▸ **EXERCISE GOAL**: Reproduce the lines of the listing below verbatim, starting at the line containing "Switch to the Huber loss option" and ending at the line containing "click(202, 151)". Omit the pictures.

▸ **DATASET**:
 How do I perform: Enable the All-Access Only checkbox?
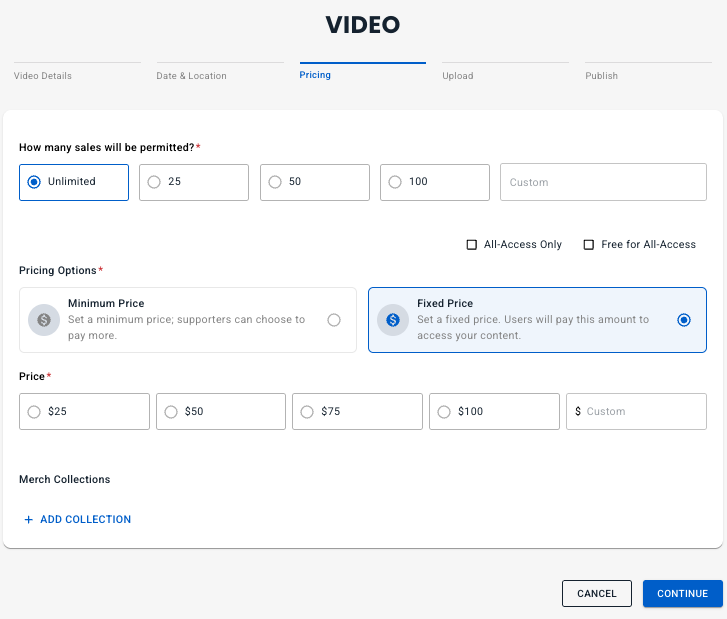[x=472, y=245]
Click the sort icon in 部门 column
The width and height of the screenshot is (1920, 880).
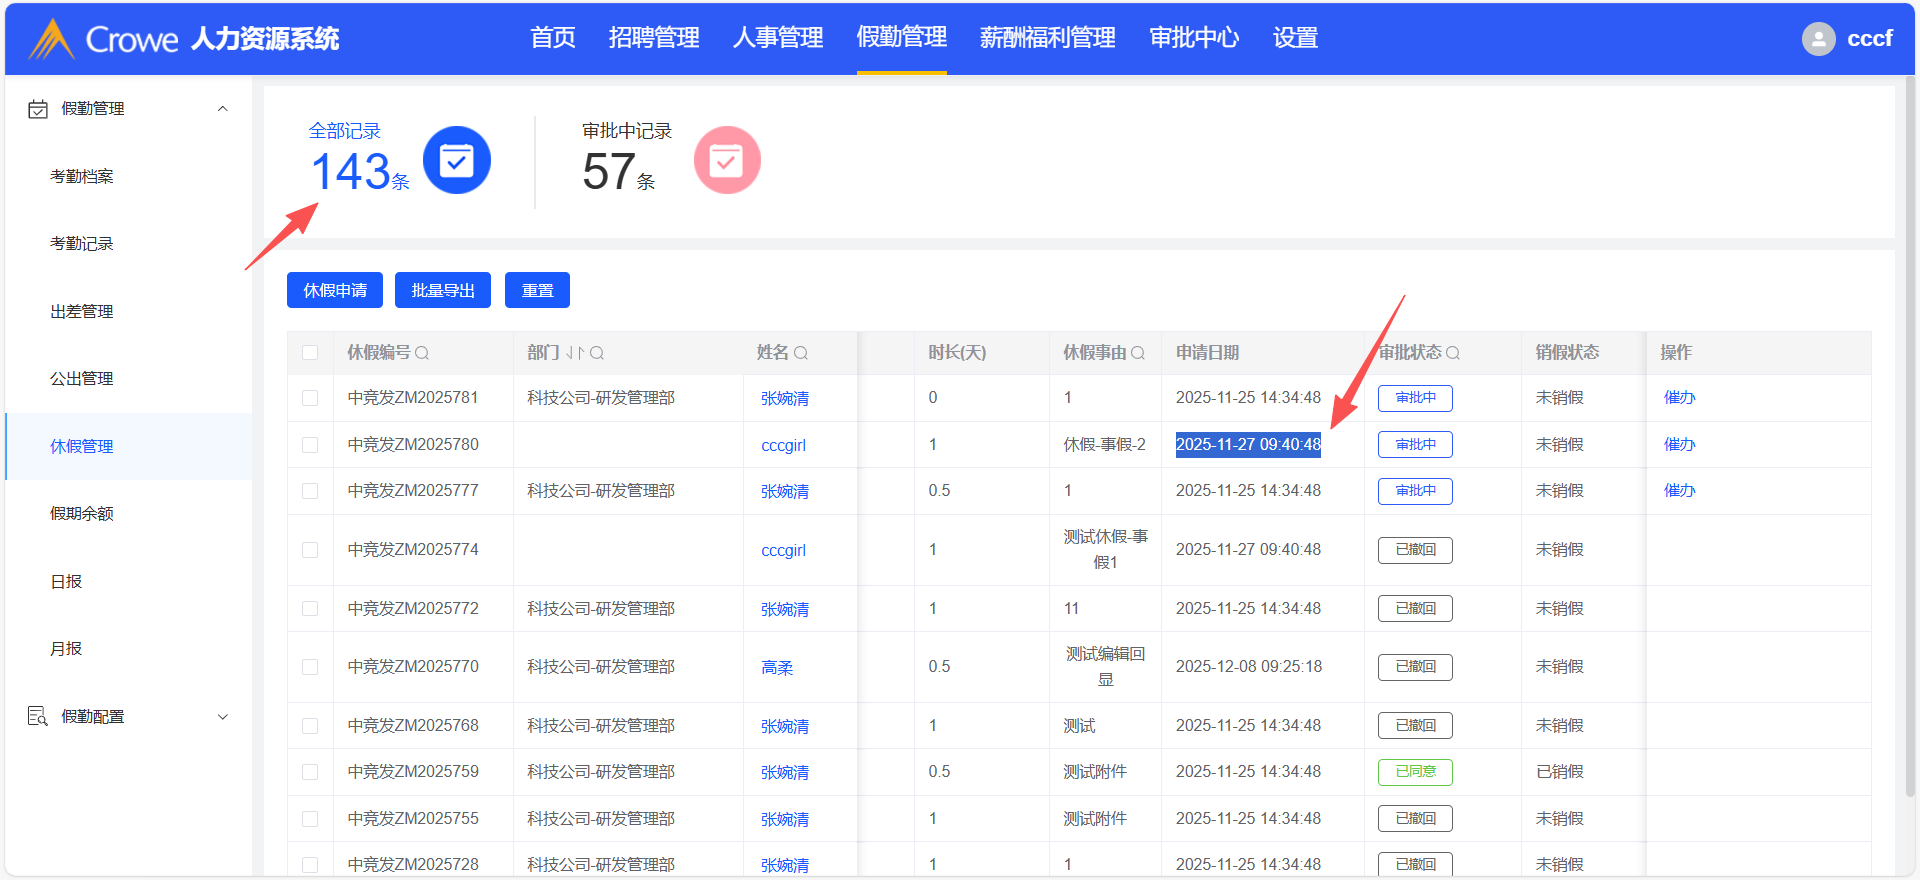(x=574, y=353)
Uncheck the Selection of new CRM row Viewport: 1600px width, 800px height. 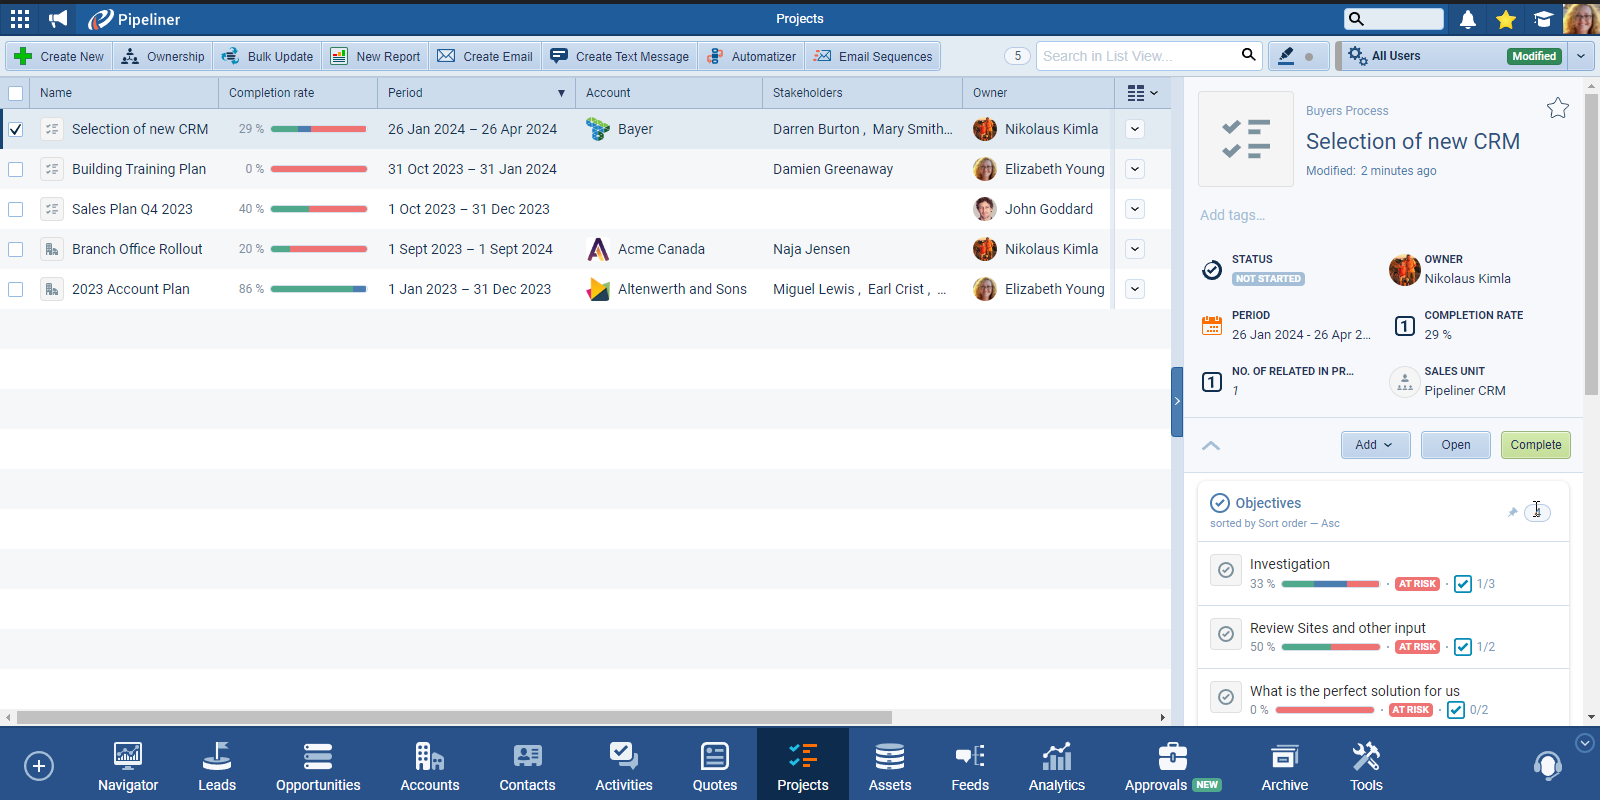point(16,129)
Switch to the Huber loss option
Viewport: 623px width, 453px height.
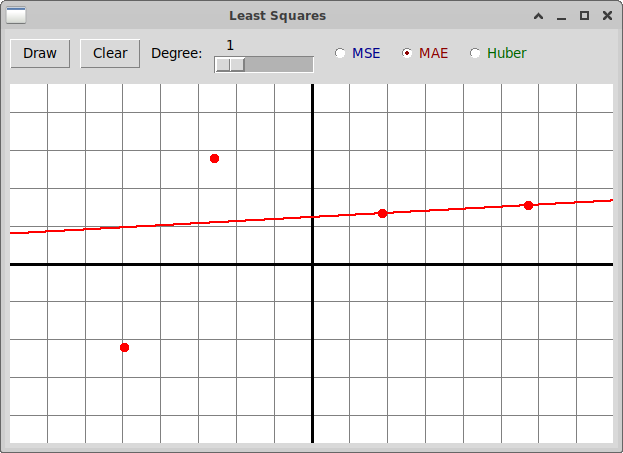point(475,53)
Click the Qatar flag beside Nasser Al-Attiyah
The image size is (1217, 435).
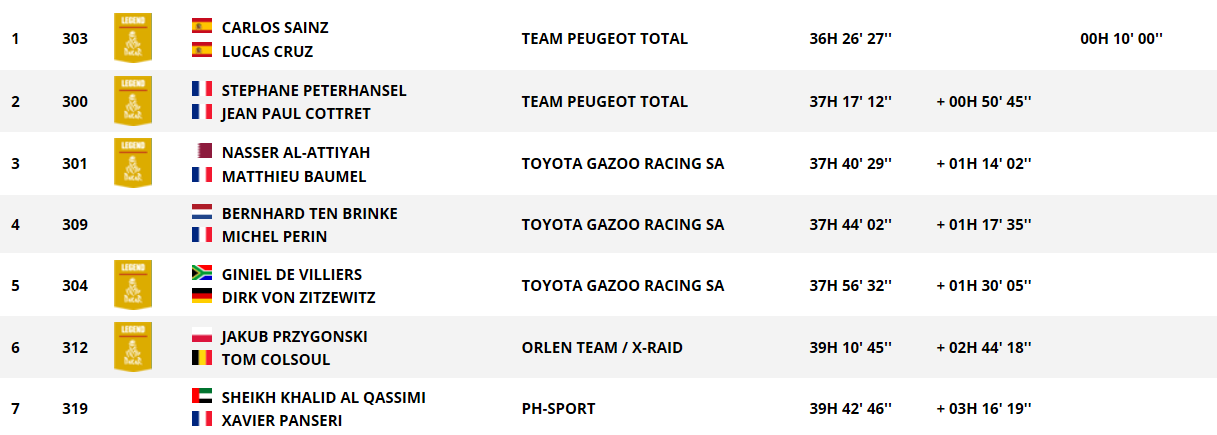click(202, 151)
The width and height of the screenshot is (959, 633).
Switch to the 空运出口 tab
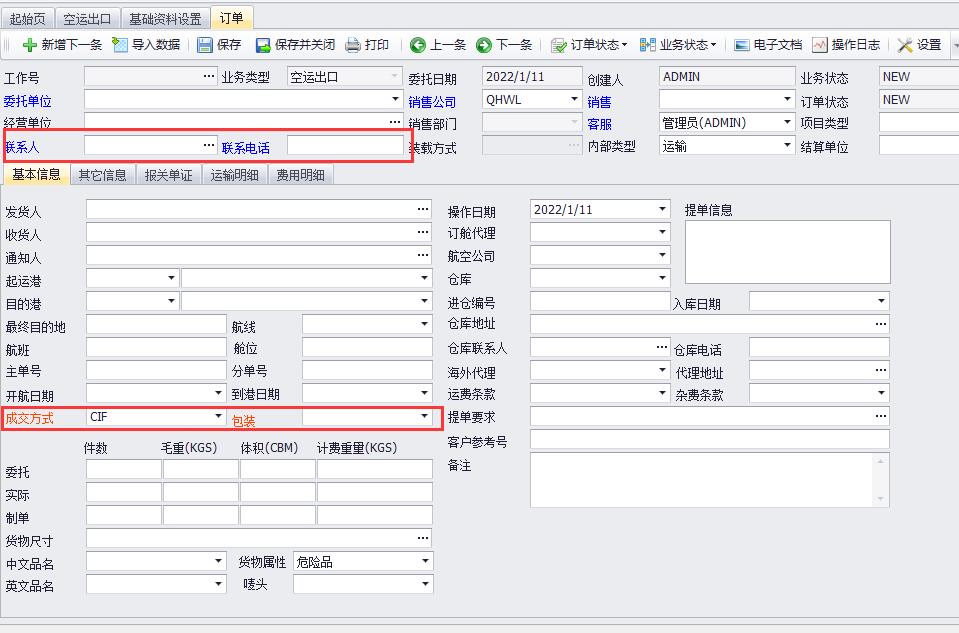tap(87, 19)
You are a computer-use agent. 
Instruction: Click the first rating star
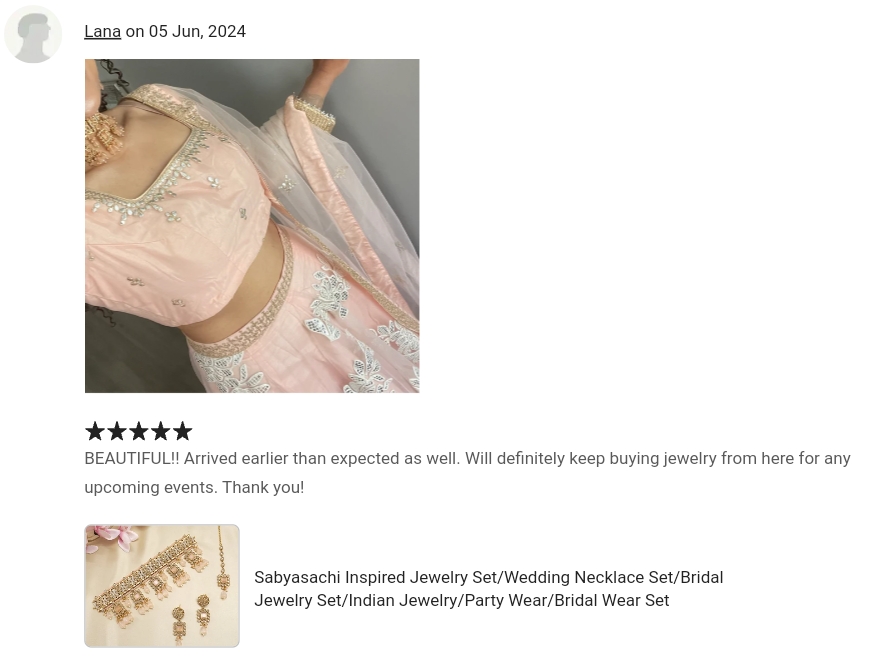(x=95, y=431)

▸ **WRITTEN ANSWER**:
Switch to the Huber loss option
Viewport: 623px width, 453px height.
point(475,53)
Click the Qatar flag beside Nasser Al-Attiyah
The image size is (1217, 435).
click(202, 151)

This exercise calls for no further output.